**Short problem**
Convert the listing below into a Markdown table with two columns, Row and Line: number each row and put one line in each. Leave out the blank lines.

============================================================

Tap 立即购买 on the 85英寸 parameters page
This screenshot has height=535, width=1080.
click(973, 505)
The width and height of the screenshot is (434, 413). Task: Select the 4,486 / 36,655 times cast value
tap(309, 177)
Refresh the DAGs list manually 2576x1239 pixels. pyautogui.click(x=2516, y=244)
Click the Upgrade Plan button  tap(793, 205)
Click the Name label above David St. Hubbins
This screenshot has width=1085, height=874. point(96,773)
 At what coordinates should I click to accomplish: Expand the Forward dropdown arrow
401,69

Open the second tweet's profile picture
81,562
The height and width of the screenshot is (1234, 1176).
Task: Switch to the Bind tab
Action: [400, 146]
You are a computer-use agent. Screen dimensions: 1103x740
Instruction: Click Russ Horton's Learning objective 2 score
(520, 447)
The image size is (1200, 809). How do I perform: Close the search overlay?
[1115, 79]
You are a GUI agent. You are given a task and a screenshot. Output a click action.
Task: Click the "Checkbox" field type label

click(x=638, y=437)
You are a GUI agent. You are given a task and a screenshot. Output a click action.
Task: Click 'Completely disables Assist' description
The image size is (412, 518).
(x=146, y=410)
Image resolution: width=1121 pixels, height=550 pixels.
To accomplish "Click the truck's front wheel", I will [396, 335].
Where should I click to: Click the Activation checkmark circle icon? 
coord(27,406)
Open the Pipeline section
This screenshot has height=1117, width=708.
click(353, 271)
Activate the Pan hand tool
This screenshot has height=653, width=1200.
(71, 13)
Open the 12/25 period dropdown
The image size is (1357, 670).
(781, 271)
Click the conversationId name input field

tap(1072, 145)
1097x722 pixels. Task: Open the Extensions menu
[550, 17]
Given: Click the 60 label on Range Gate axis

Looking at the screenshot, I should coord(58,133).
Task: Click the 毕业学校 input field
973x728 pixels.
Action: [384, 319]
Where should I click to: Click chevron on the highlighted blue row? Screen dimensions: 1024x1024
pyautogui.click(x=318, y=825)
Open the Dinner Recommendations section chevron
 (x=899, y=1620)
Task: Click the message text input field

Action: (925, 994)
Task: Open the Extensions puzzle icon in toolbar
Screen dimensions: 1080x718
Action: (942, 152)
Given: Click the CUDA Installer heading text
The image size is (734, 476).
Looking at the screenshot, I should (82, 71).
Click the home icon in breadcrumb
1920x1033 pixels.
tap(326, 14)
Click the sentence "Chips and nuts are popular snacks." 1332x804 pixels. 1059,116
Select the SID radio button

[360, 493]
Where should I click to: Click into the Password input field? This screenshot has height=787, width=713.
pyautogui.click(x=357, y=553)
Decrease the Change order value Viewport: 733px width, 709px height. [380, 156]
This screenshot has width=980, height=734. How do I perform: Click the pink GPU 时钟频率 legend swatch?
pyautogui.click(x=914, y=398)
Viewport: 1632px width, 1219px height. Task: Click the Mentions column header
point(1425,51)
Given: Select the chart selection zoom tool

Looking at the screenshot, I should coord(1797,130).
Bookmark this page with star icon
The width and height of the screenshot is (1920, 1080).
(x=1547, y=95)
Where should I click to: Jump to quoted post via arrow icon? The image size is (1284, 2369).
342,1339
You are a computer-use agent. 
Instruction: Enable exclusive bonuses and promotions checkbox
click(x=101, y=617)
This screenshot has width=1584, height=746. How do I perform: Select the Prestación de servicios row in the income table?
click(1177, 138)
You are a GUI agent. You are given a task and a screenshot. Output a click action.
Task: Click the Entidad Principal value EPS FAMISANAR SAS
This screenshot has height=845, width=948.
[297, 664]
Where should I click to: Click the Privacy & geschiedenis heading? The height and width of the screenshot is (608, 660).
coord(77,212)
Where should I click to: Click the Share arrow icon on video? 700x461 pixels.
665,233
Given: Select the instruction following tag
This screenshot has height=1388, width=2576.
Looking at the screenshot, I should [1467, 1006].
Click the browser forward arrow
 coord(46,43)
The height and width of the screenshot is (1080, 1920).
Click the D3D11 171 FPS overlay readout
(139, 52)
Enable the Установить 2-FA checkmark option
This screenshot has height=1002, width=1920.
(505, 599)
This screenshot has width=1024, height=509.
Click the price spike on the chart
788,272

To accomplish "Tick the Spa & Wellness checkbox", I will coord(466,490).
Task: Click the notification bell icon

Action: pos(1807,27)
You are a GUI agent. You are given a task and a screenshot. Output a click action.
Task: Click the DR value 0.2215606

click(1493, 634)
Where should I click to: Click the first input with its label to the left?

============================================================

**Task result**
| Row | Line |
|---|---|
| 1 | Tap 立即购买 on the 85英寸 parameters page |
| 2 | This screenshot has height=535, width=1080. |
| 3 | click(973, 505) |
| 4 | The width and height of the screenshot is (434, 413). Task: Select the 4,486 / 36,655 times cast value |
| 5 | tap(309, 177) |
| 6 | Refresh the DAGs list manually 2576x1239 pixels. pyautogui.click(x=2516, y=244) |
| 7 | Click the Upgrade Plan button  tap(793, 205) |
| 8 | Click the Name label above David St. Hubbins |
| 9 | This screenshot has width=1085, height=874. point(96,773) |
| 10 |  At what coordinates should I click to accomplish: Expand the Forward dropdown arrow |
| 11 | 401,69 |
| 12 | Open the second tweet's profile picture |
| 13 | 81,562 |
| 14 | The height and width of the screenshot is (1234, 1176). |
| 15 | Task: Switch to the Bind tab |
| 16 | Action: [400, 146] |
| 17 | You are a computer-use agent. Screen dimensions: 1103x740 |
| 18 | Instruction: Click Russ Horton's Learning objective 2 score |
| 19 | (520, 447) |
| 20 | The image size is (1200, 809). How do I perform: Close the search overlay? |
| 21 | [1115, 79] |
| 22 | You are a GUI agent. You are given a task and a screenshot. Output a click action. |
| 23 | Task: Click the "Checkbox" field type label |
| 24 | click(x=638, y=437) |
| 25 | You are a GUI agent. You are given a task and a screenshot. Output a click action. |
| 26 | Task: Click 'Completely disables Assist' description |
| 27 | The image size is (412, 518). |
| 28 | (x=146, y=410) |
| 29 | Image resolution: width=1121 pixels, height=550 pixels. |
| 30 | To accomplish "Click the truck's front wheel", I will [396, 335]. |
| 31 | Where should I click to: Click the Activation checkmark circle icon?  |
| 32 | coord(27,406) |
| 33 | Open the Pipeline section |
| 34 | This screenshot has height=1117, width=708. |
| 35 | click(353, 271) |
| 36 | Activate the Pan hand tool |
| 37 | This screenshot has height=653, width=1200. |
| 38 | (71, 13) |
| 39 | Open the 12/25 period dropdown |
| 40 | The image size is (1357, 670). |
| 41 | (781, 271) |
| 42 | Click the conversationId name input field |
| 43 | tap(1072, 145) |
| 44 | 1097x722 pixels. Task: Open the Extensions menu |
| 45 | [550, 17] |
| 46 | Given: Click the 60 label on Range Gate axis |
| 47 | Looking at the screenshot, I should coord(58,133). |
| 48 | Task: Click the 毕业学校 input field |
| 49 | 973x728 pixels. |
| 50 | Action: [384, 319] |
| 51 | Where should I click to: Click chevron on the highlighted blue row? Screen dimensions: 1024x1024 |
| 52 | pyautogui.click(x=318, y=825) |
| 53 | Open the Dinner Recommendations section chevron |
| 54 |  (x=899, y=1620) |
| 55 | Task: Click the message text input field |
| 56 | Action: (925, 994) |
| 57 | Task: Open the Extensions puzzle icon in toolbar |
| 58 | Screen dimensions: 1080x718 |
| 59 | Action: (942, 152) |
| 60 | Given: Click the CUDA Installer heading text |
| 61 | The image size is (734, 476). |
| 62 | Looking at the screenshot, I should (82, 71). |
| 63 | Click the home icon in breadcrumb |
| 64 | 1920x1033 pixels. |
| 65 | tap(326, 14) |
| 66 | Click the sentence "Chips and nuts are popular snacks." 1332x804 pixels. 1059,116 |
| 67 | Select the SID radio button |
| 68 | [360, 493] |
| 69 | Where should I click to: Click into the Password input field? This screenshot has height=787, width=713. |
| 70 | pyautogui.click(x=357, y=553) |
| 71 | Decrease the Change order value Viewport: 733px width, 709px height. [380, 156] |
| 72 | This screenshot has width=980, height=734. How do I perform: Click the pink GPU 时钟频率 legend swatch? |
| 73 | pyautogui.click(x=914, y=398) |
| 74 | Viewport: 1632px width, 1219px height. Task: Click the Mentions column header |
| 75 | point(1425,51) |
| 76 | Given: Select the chart selection zoom tool |
| 77 | Looking at the screenshot, I should coord(1797,130). |
| 78 | Bookmark this page with star icon |
| 79 | The width and height of the screenshot is (1920, 1080). |
| 80 | (x=1547, y=95) |
| 81 | Where should I click to: Jump to quoted post via arrow icon? The image size is (1284, 2369). |
| 82 | 342,1339 |
| 83 | You are a computer-use agent.  |
| 84 | Instruction: Enable exclusive bonuses and promotions checkbox |
| 85 | click(x=101, y=617) |
| 86 | This screenshot has width=1584, height=746. How do I perform: Select the Prestación de servicios row in the income table? |
| 87 | click(1177, 138) |
| 88 | You are a GUI agent. You are given a task and a screenshot. Output a click action. |
| 89 | Task: Click the Entidad Principal value EPS FAMISANAR SAS |
| 90 | This screenshot has height=845, width=948. |
| 91 | [297, 664] |
| 92 | Where should I click to: Click the Privacy & geschiedenis heading? The height and width of the screenshot is (608, 660). |
| 93 | coord(77,212) |
| 94 | Where should I click to: Click the Share arrow icon on video? 700x461 pixels. |
| 95 | 665,233 |
| 96 | Given: Select the instruction following tag |
| 97 | This screenshot has height=1388, width=2576. |
| 98 | Looking at the screenshot, I should [1467, 1006]. |
| 99 | Click the browser forward arrow |
| 100 |  coord(46,43) |
| 101 | The height and width of the screenshot is (1080, 1920). |
| 102 | Click the D3D11 171 FPS overlay readout |
| 103 | (139, 52) |
| 104 | Enable the Установить 2-FA checkmark option |
| 105 | This screenshot has height=1002, width=1920. |
| 106 | (505, 599) |
| 107 | This screenshot has width=1024, height=509. |
| 108 | Click the price spike on the chart |
| 109 | 788,272 |
| 110 | To accomplish "Tick the Spa & Wellness checkbox", I will coord(466,490). |
| 111 | Task: Click the notification bell icon |
| 112 | Action: pos(1807,27) |
| 113 | You are a GUI agent. You are given a task and a screenshot. Output a click action. |
| 114 | Task: Click the DR value 0.2215606 |
| 115 | click(1493, 634) |
| 116 | Where should I click to: Click the first input with its label to the left? |